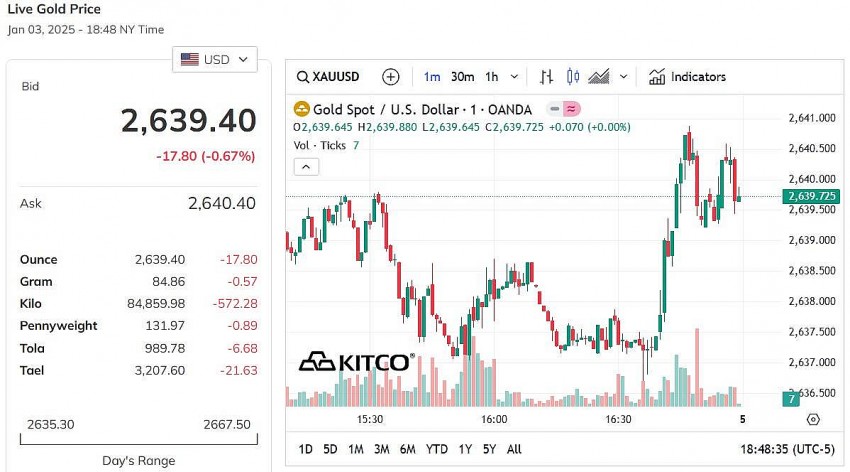Select the area chart style icon
Viewport: 850px width, 472px height.
coord(599,77)
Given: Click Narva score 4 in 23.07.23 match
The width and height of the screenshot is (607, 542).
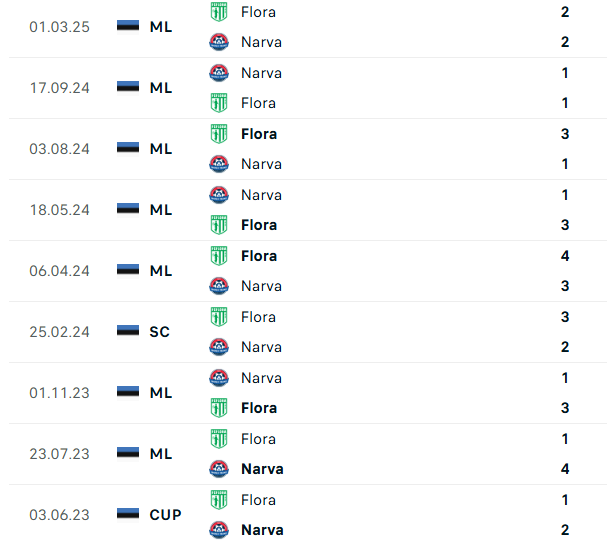Looking at the screenshot, I should pos(565,469).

• _Instructions for the task_:
Repeat exactly the lines from the one containing "Given: Click Narva score 4 in 23.07.23 match" to the last line of the records above, including both, and leave out any pictures.

• _Solution to this task_:
Given: Click Narva score 4 in 23.07.23 match
The width and height of the screenshot is (607, 542).
Looking at the screenshot, I should pos(565,469).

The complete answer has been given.